─── Information

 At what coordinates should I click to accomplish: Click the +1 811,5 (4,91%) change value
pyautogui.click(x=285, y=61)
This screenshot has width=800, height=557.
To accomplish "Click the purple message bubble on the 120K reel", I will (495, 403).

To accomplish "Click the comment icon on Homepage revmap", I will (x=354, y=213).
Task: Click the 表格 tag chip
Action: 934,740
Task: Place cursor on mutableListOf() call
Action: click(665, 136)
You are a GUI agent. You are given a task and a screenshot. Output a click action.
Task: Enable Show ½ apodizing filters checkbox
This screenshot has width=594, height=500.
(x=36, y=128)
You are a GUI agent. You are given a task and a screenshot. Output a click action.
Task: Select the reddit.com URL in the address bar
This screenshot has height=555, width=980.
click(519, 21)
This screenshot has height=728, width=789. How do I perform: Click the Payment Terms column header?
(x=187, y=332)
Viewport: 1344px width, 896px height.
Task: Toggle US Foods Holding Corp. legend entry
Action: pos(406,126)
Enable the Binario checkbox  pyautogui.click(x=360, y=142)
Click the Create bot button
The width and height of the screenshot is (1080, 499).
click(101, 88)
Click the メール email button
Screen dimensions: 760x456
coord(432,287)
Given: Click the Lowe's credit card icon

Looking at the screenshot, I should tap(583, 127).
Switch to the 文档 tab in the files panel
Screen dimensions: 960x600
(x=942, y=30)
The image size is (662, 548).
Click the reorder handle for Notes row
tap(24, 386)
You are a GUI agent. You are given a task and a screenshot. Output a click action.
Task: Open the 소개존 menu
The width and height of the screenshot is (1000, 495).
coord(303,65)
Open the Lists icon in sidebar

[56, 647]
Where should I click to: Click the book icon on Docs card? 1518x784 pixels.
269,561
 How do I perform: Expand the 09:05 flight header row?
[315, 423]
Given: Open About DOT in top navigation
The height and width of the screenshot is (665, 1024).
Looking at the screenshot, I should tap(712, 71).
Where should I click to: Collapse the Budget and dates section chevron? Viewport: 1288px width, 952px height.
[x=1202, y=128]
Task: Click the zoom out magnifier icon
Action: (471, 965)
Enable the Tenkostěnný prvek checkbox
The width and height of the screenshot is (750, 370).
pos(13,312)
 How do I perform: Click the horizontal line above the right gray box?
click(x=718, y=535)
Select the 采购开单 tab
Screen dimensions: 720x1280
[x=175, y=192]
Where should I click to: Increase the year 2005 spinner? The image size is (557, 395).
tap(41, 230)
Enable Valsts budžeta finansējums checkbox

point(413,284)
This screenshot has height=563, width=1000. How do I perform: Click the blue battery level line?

──────

* Task requirements
The answer should consist solely of the lines from the first line above through the one with "Click the メール email button", both included, repeated exactly.

* Answer section
 At what coordinates should I click to accomplish: Click the +1 811,5 (4,91%) change value
pyautogui.click(x=285, y=61)
This screenshot has width=800, height=557.
To accomplish "Click the purple message bubble on the 120K reel", I will (495, 403).

To accomplish "Click the comment icon on Homepage revmap", I will (x=354, y=213).
Task: Click the 表格 tag chip
Action: 934,740
Task: Place cursor on mutableListOf() call
Action: click(665, 136)
You are a GUI agent. You are given a task and a screenshot. Output a click action.
Task: Enable Show ½ apodizing filters checkbox
This screenshot has width=594, height=500.
(x=36, y=128)
You are a GUI agent. You are given a task and a screenshot. Output a click action.
Task: Select the reddit.com URL in the address bar
This screenshot has height=555, width=980.
click(519, 21)
This screenshot has height=728, width=789. How do I perform: Click the Payment Terms column header?
(x=187, y=332)
Viewport: 1344px width, 896px height.
Task: Toggle US Foods Holding Corp. legend entry
Action: pos(406,126)
Enable the Binario checkbox  pyautogui.click(x=360, y=142)
Click the Create bot button
The width and height of the screenshot is (1080, 499).
click(101, 88)
Click the メール email button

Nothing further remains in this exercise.